From the Guidelines
Tube feeding is generally not recommended in patients with ileus, as it can worsen distention, increase the risk of vomiting and aspiration, and potentially exacerbate the underlying condition. Ileus is a temporary cessation of normal bowel motility that prevents the movement of intestinal contents, and providing enteral nutrition through tube feeds can be harmful. Instead, patients with ileus typically require bowel rest, which means nothing by mouth (NPO status) and often necessitates parenteral nutrition if the ileus is prolonged (typically considered after 5-7 days of inadequate oral intake) 1. Management should focus on treating the underlying cause of the ileus, which may include discontinuing medications that decrease gut motility (such as opioids), correcting electrolyte abnormalities (particularly potassium, magnesium, and phosphate), and promoting ambulation when possible.

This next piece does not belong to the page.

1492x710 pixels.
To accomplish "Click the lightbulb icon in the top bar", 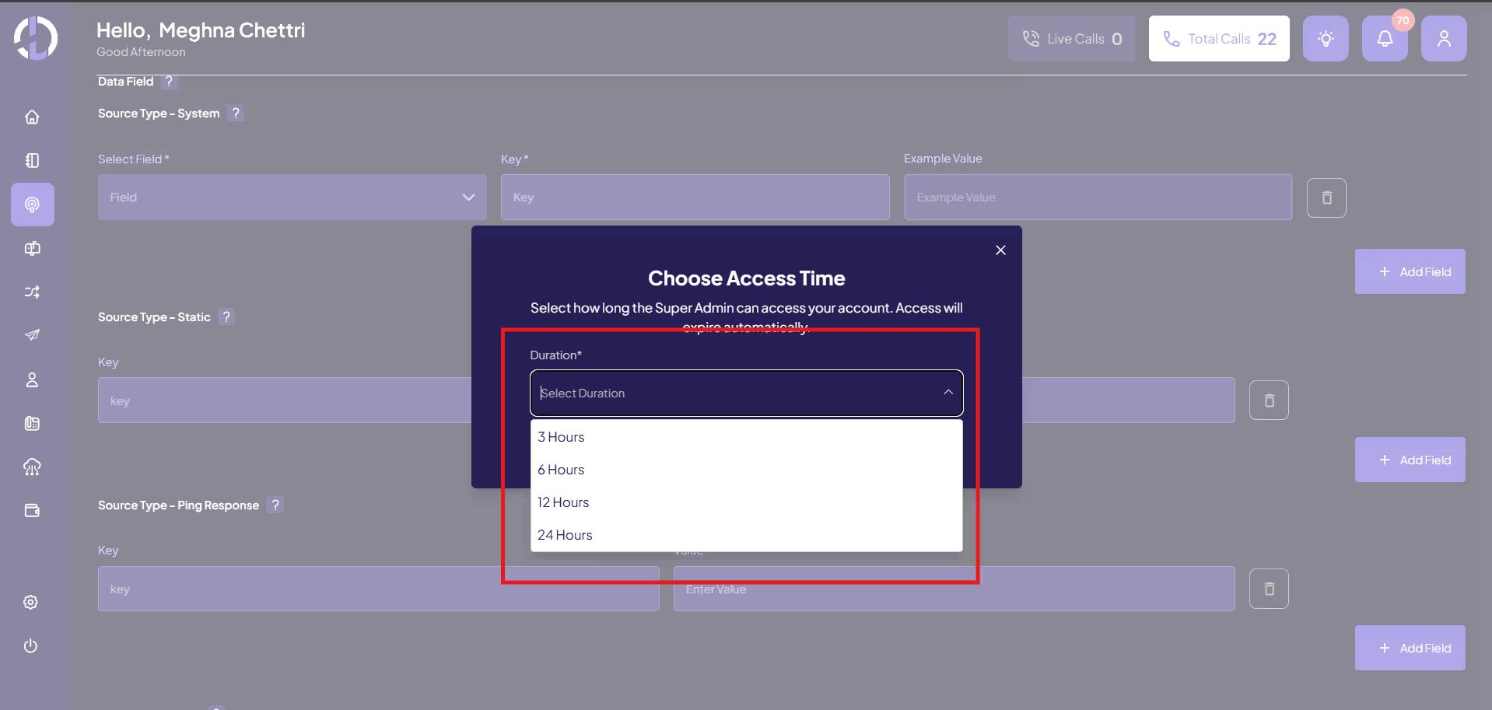I will click(x=1326, y=38).
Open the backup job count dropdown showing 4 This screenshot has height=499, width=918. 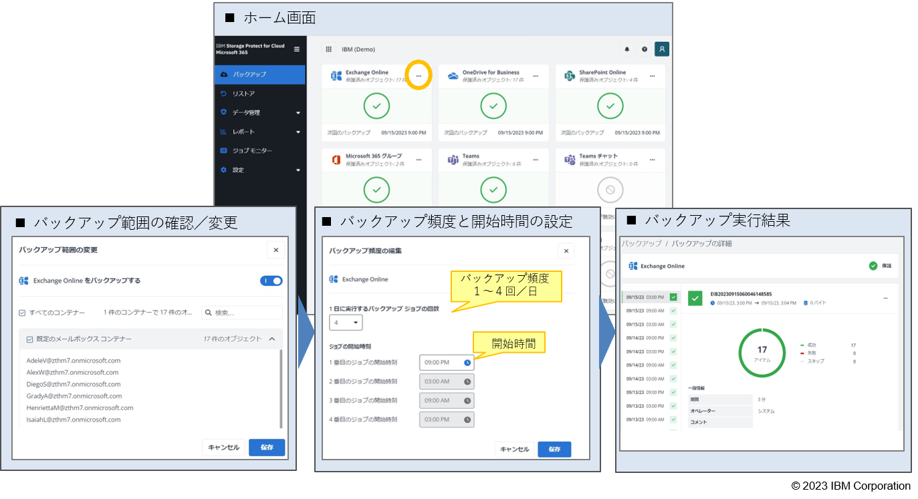[346, 322]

Some key points to consider when managing a patient with ileus include:
- Discontinuing medications that decrease gut motility
- Correcting electrolyte abnormalities
- Promoting ambulation when possible
- Nasogastric tube decompression may be necessary to relieve distention and vomiting. Once bowel function begins to return, as evidenced by the passage of flatus or stool, bowel sounds, or decreased abdominal distention, a cautious trial of clear liquids can be initiated, followed by gradual advancement to tube feeds or oral diet as tolerated 1. This approach allows the gastrointestinal tract time to recover its normal motility patterns before being challenged with nutritional intake.
From the Research
Tube Feeding in Patients with Ileus
- The decision to give tube feeds in a patient with ileus should be made on a case-by-case basis, considering the individual patient's condition and needs 2, 3.
- Ileus is a condition characterized by a temporary halt of the normal contractions of the bowel muscles, which can lead to a buildup of food, fluids, and gas in the digestive system 2.
- Enteral nutrition, including tube feeding, is generally preferred over parenteral nutrition when patients cannot meet their energy and metabolic demands 3.
- However, the use of tube feeding in patients with ileus may be associated with an increased risk of complications, such as diarrhea, metabolic derangements, and aspiration 3, 4.
- The type of tube feeding used, such as gastric or postpyloric feeding, may also impact the risk of complications in patients with ileus 3, 5.
Considerations for Tube Feeding in Ileus
- The patient's overall health status, including the presence of any underlying medical conditions, should be taken into account when deciding whether to use tube feeding in a patient with ileus 2, 4.
- The risk of postoperative ileus, which can occur after elective colorectal surgery, should also be considered when deciding whether to use tube feeding in these patients 4.
- The use of intravenous fluids, which can help to prevent dehydration and electrolyte imbalances, may also impact the risk of complications in patients with ileus who are receiving tube feeding 4, 6.
- Nurses should be aware of the safety aspects around the insertion and maintenance of feeding tubes, and acquaint themselves with safety guidelines and local policies to ensure that patients do not come to any harm 5.